Димка обошел ее так осторожно, будто боялся затронуть ненароком. И она тоже стояла, как соляной столб, держа в руках шампанское и коробку с тортом. И досадовала некстати — кто же теперь шампанское откроет, если Димка уйдет? Глупая мысль, ужасно глупая. Наверное, это инстинкт самосохранения срабатывает — он всегда посылает глупые мысли в неловких стрессовых ситуациях. Чтобы от главного отвлечь.

А впрочем — о чем это она? Какое главное? Что здесь главное? Что Димка уходит? Ну и ладно, и пусть уходит — был Димка, не стало Димки. Да и был ли вообще мальчик-то? Может, и не было никакого мальчика?

В прихожей слышалась возня — Димка тащил свои чемоданы к двери. Потом дверь захлопнулась, и стало очень тихо. Так тихо, что слышно было, как громко ругается соседка с верхнего этажа на сына-лоботряса. Наверное, опять двойку получил. Или натворил что-нибудь.

Интересно, а если бы Димка не ушел, если понял ее и простил, если бы они стали жить семьей дальше… Наверное, у них бы тоже появились дети со временем? А что, вполне вероятно. Димка бы замечательным отцом был. Возился бы с ними, кормил, спать укладывал и сказки на ночь читал. Наверное, зря она его отпустила. Но не бежать же вслед, не умолять остаться. Да и вряд ли он останется. Да и вообще, кто ж знал, что и в Димке присутствует чувство собственного достоинства. Вон как лихо чемоданы собрал.

Надо Марату позвонить, вот что! Пусть приезжает! Хотя поздно уже, Марат наверняка дома, с семьей.

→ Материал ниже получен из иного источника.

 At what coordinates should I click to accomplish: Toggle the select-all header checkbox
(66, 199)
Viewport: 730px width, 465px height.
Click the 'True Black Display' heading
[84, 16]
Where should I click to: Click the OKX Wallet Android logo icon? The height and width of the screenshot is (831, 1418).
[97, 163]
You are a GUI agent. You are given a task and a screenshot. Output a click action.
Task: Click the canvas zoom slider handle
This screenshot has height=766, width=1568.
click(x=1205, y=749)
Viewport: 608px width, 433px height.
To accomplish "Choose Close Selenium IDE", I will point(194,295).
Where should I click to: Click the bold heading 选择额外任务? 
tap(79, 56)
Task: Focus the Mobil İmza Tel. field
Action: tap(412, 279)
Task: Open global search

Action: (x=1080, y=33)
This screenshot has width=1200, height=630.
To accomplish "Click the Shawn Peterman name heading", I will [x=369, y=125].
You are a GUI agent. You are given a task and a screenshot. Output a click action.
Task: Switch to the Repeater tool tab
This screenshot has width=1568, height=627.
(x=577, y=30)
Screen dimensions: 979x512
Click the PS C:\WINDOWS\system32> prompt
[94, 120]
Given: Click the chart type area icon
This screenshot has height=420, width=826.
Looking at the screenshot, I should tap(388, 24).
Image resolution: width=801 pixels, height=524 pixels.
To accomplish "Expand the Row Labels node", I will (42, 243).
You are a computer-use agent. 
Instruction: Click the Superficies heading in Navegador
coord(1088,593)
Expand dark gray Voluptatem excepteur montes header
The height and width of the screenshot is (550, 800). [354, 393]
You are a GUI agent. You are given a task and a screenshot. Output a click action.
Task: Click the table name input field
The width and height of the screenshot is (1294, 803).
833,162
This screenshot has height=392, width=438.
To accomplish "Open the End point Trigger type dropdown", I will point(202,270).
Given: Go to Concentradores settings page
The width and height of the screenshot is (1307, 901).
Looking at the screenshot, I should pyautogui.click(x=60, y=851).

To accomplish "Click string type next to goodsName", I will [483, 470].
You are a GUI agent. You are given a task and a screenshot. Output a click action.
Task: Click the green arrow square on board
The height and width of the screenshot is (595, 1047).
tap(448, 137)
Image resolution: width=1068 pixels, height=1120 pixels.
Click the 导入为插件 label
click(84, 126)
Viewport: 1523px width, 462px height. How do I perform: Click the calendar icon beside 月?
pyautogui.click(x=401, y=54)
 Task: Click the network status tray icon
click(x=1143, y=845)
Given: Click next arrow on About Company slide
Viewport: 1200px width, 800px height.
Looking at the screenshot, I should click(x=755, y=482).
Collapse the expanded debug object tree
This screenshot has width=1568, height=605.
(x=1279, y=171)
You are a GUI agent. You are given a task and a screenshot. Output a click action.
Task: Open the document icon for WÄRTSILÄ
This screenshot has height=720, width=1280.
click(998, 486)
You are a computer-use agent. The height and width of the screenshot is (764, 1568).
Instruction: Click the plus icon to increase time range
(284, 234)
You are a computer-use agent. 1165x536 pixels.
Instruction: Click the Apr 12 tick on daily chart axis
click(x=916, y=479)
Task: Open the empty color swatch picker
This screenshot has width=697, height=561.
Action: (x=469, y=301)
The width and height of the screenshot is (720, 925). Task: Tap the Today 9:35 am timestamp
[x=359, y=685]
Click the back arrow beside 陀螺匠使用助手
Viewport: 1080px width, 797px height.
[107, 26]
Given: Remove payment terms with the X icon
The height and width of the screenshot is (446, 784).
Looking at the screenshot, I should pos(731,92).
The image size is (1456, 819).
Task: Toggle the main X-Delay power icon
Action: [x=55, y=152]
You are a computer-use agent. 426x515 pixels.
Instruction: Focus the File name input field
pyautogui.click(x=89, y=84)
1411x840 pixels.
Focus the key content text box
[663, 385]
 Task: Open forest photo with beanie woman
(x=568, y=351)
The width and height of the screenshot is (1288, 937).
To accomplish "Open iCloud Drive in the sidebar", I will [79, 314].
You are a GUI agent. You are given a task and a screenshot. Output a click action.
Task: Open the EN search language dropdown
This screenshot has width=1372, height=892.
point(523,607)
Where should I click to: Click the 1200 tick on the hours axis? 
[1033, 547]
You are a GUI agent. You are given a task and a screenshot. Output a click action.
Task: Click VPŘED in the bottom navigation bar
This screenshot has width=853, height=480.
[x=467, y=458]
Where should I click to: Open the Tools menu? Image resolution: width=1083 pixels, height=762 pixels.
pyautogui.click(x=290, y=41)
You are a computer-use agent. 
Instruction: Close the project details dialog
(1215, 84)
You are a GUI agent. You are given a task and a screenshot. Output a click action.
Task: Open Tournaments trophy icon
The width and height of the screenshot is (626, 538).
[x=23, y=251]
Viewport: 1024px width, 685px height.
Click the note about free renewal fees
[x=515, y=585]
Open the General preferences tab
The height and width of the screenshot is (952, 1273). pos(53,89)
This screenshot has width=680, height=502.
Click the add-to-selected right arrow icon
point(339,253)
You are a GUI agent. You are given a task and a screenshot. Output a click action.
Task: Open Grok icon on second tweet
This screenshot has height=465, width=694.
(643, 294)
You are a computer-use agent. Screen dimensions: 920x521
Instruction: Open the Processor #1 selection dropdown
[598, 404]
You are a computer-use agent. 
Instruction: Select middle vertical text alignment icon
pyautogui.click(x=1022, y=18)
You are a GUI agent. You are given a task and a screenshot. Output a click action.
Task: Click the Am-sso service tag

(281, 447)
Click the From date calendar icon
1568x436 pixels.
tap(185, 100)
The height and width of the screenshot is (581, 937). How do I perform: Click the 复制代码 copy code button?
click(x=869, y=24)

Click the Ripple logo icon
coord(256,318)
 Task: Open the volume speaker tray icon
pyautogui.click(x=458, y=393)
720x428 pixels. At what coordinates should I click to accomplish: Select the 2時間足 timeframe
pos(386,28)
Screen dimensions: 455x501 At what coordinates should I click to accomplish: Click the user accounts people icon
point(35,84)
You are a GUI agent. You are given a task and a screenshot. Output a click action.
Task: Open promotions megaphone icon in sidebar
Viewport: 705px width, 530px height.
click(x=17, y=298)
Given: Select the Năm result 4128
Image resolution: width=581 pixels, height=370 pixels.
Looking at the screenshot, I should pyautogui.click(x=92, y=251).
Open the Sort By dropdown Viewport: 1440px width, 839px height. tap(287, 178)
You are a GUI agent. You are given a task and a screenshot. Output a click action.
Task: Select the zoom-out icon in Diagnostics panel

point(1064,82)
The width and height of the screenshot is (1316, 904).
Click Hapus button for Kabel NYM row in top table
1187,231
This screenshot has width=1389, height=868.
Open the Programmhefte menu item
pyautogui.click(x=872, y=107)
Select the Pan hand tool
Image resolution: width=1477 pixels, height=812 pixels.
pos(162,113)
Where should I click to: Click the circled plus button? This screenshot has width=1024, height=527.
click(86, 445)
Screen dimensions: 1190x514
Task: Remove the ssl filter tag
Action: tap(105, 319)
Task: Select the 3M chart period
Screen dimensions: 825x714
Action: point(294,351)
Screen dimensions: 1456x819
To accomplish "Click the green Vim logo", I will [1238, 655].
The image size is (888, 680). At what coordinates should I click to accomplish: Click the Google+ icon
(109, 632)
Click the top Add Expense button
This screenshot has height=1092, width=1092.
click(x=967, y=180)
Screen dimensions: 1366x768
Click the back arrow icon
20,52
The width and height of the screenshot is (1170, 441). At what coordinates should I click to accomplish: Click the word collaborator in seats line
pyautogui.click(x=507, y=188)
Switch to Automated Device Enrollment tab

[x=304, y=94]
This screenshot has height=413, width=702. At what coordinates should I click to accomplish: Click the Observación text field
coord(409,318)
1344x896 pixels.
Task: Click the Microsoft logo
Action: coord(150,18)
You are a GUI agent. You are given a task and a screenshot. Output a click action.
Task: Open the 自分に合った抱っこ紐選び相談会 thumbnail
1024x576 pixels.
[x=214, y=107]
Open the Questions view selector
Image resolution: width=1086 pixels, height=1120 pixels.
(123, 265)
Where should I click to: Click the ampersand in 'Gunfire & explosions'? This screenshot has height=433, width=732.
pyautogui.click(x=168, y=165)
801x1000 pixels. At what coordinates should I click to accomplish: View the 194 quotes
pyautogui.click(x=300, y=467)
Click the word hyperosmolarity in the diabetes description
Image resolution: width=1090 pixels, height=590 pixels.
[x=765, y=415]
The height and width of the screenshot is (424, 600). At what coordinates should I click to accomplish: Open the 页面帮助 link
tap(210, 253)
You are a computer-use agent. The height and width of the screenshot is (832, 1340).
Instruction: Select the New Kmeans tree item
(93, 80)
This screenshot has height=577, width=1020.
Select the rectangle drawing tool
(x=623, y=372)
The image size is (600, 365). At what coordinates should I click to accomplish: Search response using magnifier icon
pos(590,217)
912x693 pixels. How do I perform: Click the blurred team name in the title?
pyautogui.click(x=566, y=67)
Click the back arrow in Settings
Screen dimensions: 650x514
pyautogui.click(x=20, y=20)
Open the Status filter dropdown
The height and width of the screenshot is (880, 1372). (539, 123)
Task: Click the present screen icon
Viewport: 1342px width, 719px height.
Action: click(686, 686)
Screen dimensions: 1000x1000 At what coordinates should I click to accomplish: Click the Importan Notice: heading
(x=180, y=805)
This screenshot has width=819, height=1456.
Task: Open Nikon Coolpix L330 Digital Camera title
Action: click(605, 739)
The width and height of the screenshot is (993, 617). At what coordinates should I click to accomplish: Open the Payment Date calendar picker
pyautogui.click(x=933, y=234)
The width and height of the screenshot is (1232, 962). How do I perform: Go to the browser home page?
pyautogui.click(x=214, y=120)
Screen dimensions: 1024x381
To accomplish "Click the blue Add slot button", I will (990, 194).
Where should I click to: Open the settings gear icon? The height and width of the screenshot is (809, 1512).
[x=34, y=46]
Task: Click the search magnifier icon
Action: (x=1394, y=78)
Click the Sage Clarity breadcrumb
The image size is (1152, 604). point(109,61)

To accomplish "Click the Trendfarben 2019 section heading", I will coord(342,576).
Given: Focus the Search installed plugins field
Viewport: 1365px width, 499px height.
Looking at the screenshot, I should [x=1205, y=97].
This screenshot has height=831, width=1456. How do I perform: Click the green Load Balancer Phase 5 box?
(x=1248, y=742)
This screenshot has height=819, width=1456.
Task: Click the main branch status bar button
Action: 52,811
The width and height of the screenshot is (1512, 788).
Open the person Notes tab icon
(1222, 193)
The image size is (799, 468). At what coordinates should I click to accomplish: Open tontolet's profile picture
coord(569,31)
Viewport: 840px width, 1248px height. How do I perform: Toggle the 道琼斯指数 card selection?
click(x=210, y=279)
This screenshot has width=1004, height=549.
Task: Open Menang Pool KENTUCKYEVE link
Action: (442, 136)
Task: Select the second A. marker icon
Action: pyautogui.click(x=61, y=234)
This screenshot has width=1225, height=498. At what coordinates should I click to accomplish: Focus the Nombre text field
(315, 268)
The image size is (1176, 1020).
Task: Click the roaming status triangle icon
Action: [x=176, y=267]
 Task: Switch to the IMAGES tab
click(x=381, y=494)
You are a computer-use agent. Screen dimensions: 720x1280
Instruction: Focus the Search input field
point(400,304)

Понимание своего униженного положения вдруг ожгло так неприятно, будто проглотила что-то горькое. Выходит, она теперь просто любовница, а не мужняя жена. Любовница, которая должна приспосабливаться и ждать освободившегося для нее времени. Надо же, а раньше она как-то и не задумывалась… Все-таки мужняя жена, имеющая любовника, — это один статус, а одинокая женщина в ожидании выделенного для любви времени — совсем другой.